Berita yang disampaikan bisa lebih pada pendapat pribadi penulis atau blogger. Apa yang dirasakan ketika melihat maraknya status-status tentang kondisi pemilu yang akan digelar April 2019 nanti. Tulisan harus mengalir sesuai dengan kondisi yang sedang terjadi. Dengan begitu, para pembaca tidak merasai digurui jika beda pendapat tapi tepat sasaran.

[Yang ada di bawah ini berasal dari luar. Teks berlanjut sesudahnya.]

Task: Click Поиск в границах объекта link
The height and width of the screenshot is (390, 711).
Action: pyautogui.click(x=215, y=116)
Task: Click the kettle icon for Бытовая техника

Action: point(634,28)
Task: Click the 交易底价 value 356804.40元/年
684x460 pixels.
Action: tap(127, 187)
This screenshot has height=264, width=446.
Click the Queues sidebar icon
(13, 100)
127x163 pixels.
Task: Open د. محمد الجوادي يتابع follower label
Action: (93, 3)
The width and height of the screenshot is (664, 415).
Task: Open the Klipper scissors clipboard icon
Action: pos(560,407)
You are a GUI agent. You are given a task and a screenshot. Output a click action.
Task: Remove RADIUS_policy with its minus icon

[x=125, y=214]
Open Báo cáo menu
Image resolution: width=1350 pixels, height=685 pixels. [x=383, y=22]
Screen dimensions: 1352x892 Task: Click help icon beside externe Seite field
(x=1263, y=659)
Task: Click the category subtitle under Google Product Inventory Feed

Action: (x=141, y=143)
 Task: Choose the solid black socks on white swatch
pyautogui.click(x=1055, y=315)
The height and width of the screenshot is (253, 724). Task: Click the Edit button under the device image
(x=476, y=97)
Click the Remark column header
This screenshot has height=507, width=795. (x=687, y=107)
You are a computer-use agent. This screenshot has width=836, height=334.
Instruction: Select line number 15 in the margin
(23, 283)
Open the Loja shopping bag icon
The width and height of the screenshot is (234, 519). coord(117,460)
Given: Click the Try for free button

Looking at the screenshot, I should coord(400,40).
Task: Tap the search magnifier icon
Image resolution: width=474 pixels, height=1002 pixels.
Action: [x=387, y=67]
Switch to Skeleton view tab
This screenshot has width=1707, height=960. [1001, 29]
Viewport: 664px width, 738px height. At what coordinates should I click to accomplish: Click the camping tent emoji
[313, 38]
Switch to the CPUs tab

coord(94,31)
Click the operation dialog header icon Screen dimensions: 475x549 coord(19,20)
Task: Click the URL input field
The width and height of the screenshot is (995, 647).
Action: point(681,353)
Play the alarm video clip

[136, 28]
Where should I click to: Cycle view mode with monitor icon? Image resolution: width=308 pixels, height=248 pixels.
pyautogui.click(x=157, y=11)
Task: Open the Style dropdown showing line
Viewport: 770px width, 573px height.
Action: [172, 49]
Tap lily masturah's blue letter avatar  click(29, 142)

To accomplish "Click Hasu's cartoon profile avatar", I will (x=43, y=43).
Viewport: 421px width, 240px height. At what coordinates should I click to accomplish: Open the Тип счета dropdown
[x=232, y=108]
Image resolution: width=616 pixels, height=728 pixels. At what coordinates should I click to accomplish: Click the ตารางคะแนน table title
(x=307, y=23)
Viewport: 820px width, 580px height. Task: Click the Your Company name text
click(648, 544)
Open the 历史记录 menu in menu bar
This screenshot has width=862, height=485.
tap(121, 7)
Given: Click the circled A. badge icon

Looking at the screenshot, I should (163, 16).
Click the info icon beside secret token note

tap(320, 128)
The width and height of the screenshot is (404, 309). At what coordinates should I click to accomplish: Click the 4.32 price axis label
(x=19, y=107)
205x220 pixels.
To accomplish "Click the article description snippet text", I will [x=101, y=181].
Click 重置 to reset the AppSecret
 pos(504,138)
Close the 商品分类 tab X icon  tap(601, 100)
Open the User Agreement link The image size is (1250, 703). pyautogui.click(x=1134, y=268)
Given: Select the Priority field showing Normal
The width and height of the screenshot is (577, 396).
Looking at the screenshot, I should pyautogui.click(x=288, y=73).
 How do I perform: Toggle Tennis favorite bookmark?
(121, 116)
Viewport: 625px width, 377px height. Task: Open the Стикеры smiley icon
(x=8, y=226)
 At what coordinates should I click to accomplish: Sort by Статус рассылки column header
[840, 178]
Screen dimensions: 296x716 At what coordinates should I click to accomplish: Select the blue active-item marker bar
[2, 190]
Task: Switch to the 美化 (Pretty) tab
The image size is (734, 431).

Sebagai orang yang sudah malang melintang di dunia kata-kata, ia masih merasakan kekuatan penulis. Baginya, seorang penulis bisa menjadi pahlawan tapi juga sebaliknya bisa menjadi pecundang. Pesannya, bahwa tulisan yang akan diposting di media sosial nanti berdampak pada kondisi baik.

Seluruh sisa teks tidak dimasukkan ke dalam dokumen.